Problem description: Produce a verbatim copy of the lines from the one holding "Screen dimensions: 952x1232" through the last line of the listing, and nothing else.

(Supplied records begins)

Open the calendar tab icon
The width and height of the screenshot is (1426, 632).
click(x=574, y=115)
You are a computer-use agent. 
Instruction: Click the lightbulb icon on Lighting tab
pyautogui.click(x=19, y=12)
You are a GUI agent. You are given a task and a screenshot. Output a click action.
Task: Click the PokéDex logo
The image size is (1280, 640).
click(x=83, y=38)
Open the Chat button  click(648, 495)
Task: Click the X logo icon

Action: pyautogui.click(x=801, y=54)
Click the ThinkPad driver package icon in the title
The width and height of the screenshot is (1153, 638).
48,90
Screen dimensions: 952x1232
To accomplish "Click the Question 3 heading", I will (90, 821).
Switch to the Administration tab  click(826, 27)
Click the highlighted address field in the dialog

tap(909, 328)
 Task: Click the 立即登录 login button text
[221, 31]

(Supplied records ends)

Answer space:
Screen dimensions: 952x1232
To accomplish "Click the Question 3 heading", I will (90, 821).
Switch to the Administration tab  click(826, 27)
Click the highlighted address field in the dialog

tap(909, 328)
 Task: Click the 立即登录 login button text
[221, 31]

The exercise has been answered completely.